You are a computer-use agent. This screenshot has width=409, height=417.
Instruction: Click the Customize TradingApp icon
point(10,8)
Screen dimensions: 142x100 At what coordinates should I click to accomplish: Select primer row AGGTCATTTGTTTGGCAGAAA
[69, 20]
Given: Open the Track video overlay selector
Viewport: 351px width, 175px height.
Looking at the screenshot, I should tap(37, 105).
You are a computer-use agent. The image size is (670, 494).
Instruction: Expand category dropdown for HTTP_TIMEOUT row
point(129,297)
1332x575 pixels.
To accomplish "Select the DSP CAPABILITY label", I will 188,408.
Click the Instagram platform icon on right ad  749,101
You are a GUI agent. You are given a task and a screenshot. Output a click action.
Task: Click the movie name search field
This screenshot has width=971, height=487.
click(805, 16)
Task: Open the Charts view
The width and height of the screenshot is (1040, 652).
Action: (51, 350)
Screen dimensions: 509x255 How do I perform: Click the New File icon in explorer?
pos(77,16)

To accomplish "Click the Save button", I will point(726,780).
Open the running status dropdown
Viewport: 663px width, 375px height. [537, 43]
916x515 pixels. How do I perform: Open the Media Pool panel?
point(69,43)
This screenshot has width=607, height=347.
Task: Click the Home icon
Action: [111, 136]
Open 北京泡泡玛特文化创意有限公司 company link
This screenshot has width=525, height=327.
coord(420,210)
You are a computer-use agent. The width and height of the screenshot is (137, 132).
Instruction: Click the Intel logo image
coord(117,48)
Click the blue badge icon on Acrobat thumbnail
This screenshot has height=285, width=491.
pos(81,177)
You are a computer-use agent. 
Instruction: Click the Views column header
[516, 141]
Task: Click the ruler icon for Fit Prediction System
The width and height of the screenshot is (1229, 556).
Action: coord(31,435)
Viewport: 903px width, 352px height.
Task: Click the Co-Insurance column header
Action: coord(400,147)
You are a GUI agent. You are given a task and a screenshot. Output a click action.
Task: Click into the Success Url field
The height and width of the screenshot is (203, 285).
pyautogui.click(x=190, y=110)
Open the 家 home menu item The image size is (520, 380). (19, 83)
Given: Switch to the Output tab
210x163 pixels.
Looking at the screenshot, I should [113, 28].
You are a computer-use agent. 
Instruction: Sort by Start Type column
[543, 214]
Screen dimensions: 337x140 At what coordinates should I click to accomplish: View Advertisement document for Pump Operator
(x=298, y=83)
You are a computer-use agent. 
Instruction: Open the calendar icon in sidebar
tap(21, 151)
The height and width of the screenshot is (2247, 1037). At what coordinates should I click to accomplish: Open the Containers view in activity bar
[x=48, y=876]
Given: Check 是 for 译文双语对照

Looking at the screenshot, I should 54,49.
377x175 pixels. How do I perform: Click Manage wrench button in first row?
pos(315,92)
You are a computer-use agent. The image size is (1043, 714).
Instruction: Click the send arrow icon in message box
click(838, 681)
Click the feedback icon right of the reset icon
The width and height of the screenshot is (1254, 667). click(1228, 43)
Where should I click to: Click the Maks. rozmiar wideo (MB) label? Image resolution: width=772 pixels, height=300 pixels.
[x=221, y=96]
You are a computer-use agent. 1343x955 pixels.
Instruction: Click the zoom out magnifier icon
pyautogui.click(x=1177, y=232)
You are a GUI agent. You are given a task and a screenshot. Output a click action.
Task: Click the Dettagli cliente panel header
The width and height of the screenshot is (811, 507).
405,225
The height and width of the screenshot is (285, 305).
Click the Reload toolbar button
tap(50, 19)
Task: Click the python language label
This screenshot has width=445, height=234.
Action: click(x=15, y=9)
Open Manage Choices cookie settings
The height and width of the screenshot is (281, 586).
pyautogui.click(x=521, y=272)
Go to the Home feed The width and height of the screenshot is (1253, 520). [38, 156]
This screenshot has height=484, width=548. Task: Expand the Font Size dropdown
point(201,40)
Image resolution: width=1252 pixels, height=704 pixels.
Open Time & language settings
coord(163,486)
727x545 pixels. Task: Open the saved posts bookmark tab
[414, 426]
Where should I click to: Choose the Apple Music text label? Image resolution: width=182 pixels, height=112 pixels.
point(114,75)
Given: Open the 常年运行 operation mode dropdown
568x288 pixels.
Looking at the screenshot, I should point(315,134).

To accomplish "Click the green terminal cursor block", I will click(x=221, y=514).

YOUR INSTRUCTIONS =
Lines of the material above that contain the string "field" must be counted; respond with the total alone.

EXPECTED ANSWER =
2